## [WHAT THE TASK REQUIRES]
An exact copy is the goal: every line from the one containing "This screenshot has height=972, width=800." to the end of the material below, pictures excluded.

## [PROVIDED DATA]
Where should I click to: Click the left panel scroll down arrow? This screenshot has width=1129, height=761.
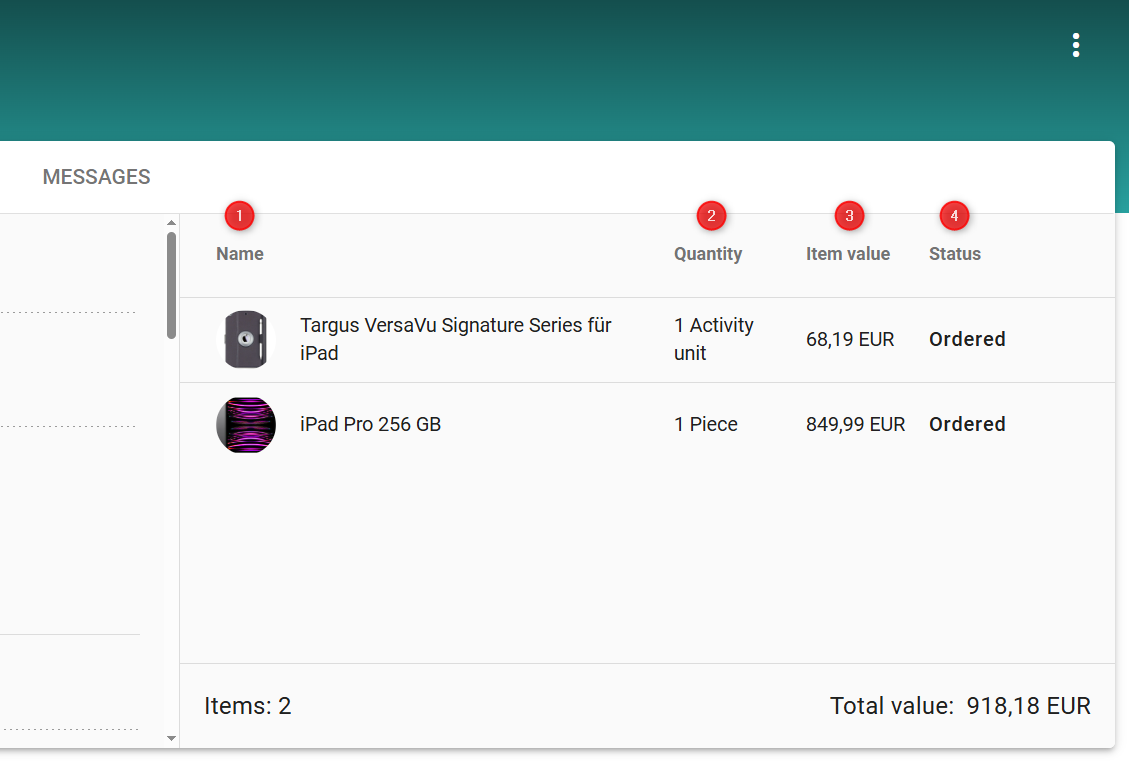(171, 738)
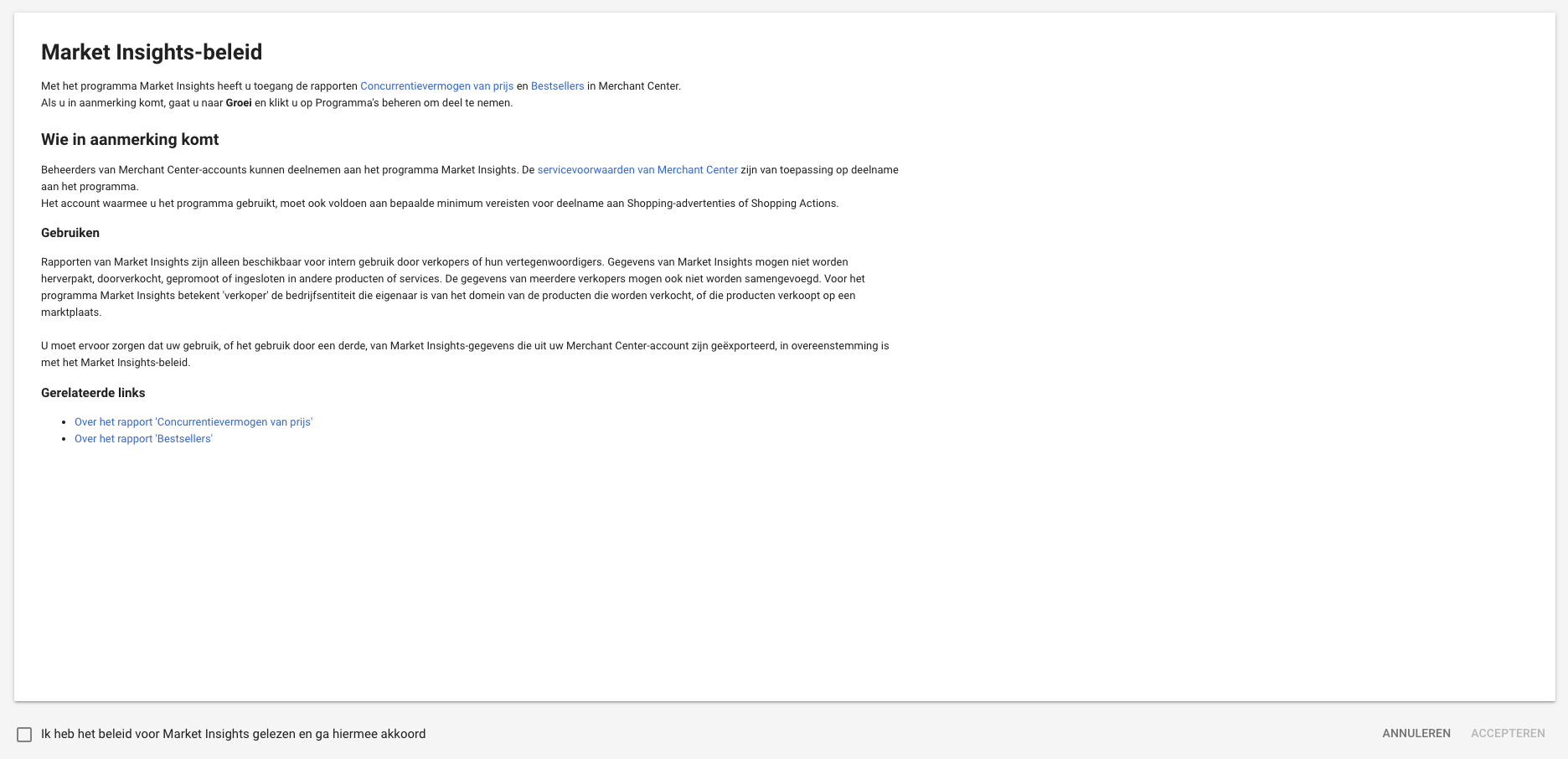The width and height of the screenshot is (1568, 759).
Task: Click the sentence starting 'Met het programma Market Insights'
Action: pos(199,86)
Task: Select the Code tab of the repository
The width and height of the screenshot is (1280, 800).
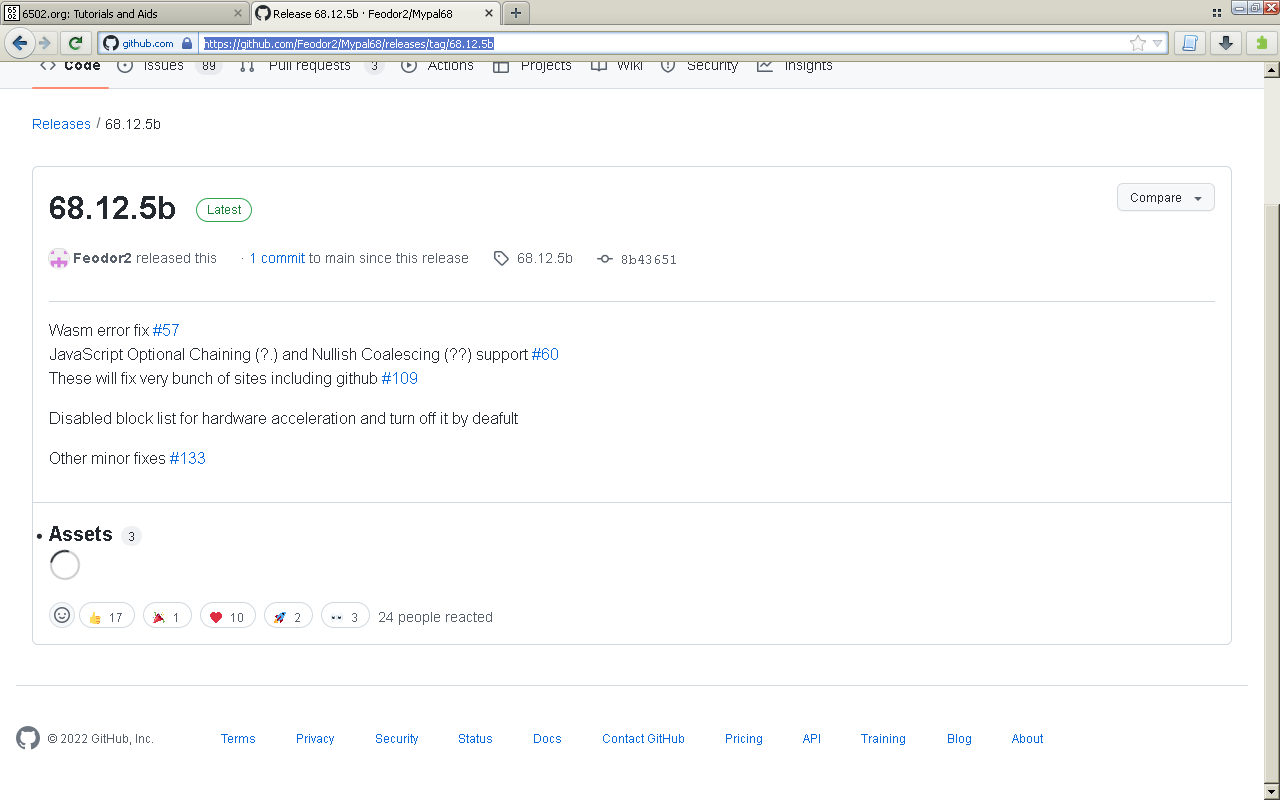Action: (80, 64)
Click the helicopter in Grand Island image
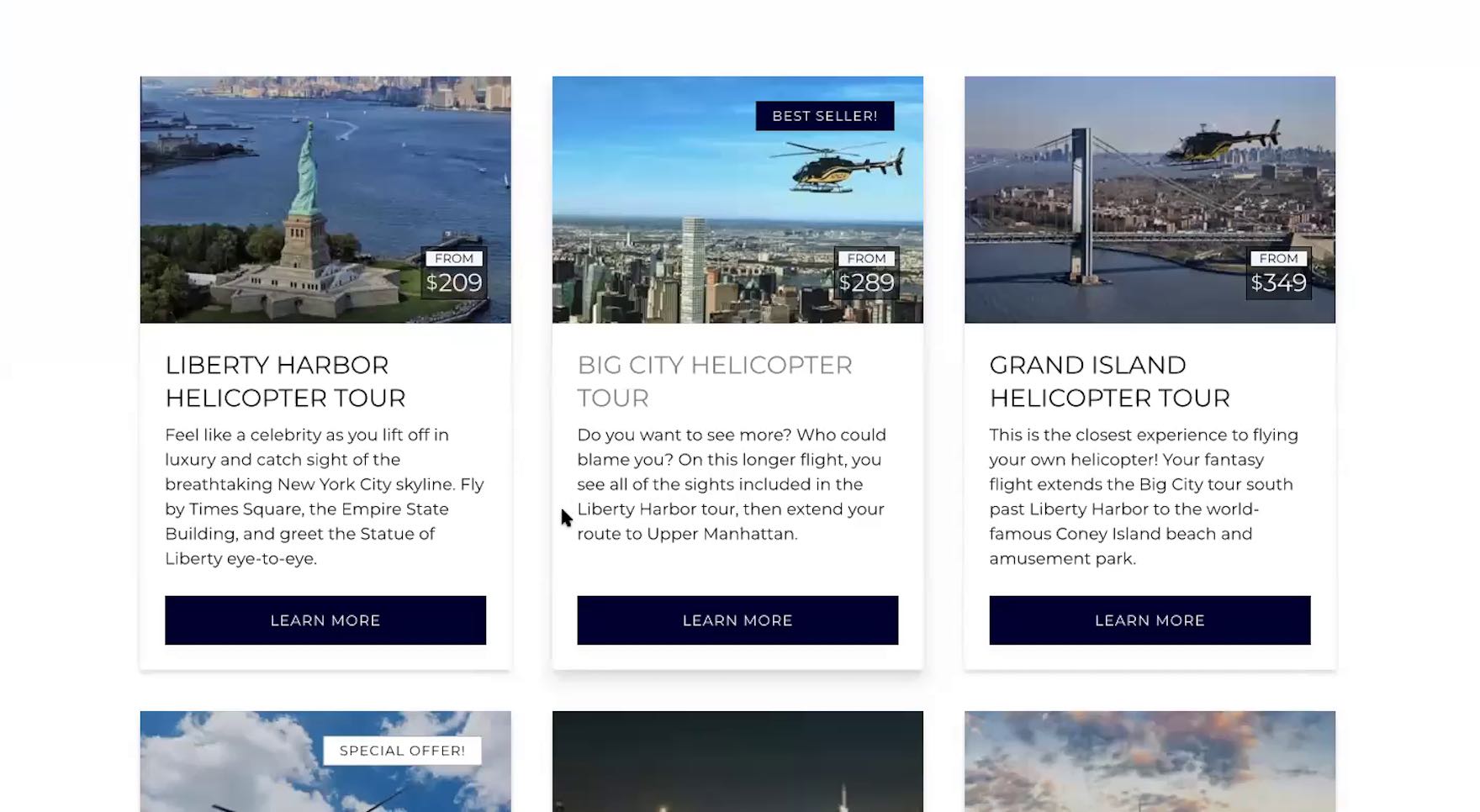The width and height of the screenshot is (1480, 812). coord(1222,144)
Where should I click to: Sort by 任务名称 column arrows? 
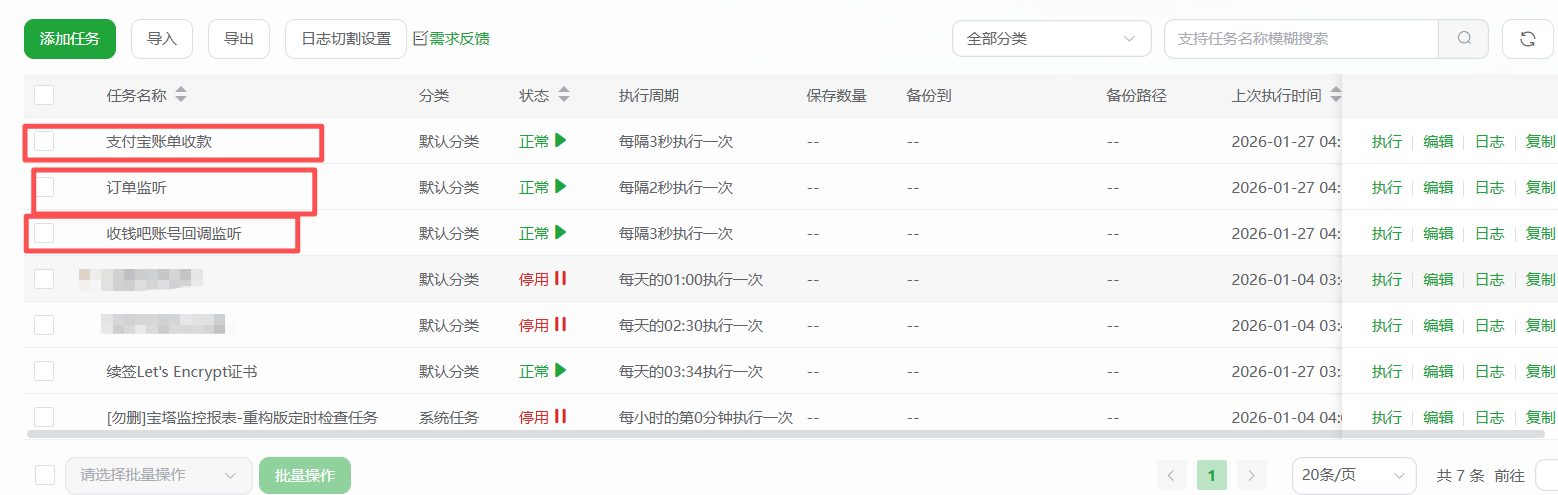point(181,96)
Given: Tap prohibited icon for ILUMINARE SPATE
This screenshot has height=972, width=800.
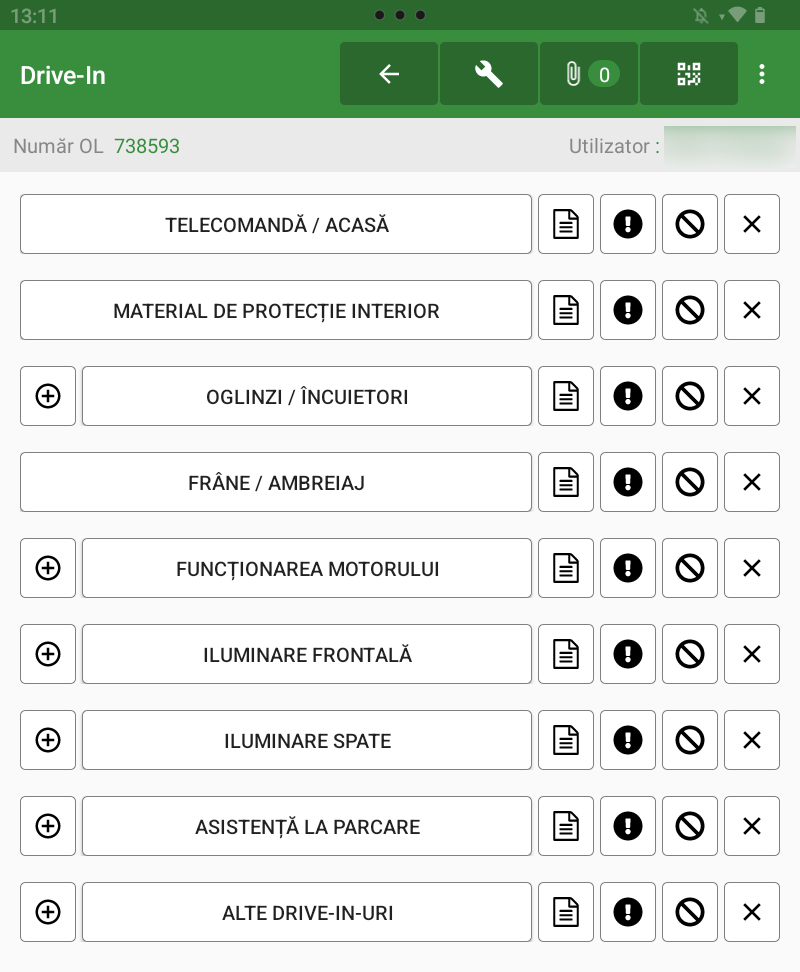Looking at the screenshot, I should [690, 741].
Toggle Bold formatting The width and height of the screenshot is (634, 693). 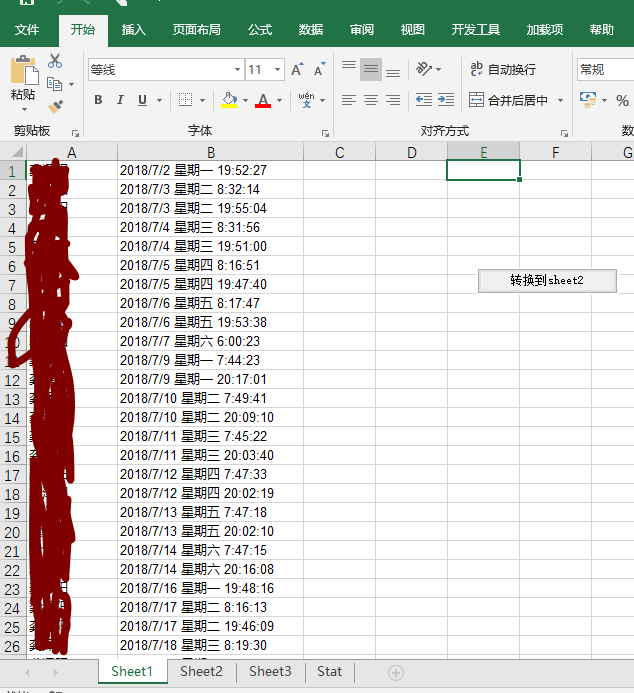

## [SOLUTION TO THIS EXERCISE]
This screenshot has height=972, width=800.
Looking at the screenshot, I should [690, 741].
Toggle Bold formatting The width and height of the screenshot is (634, 693). 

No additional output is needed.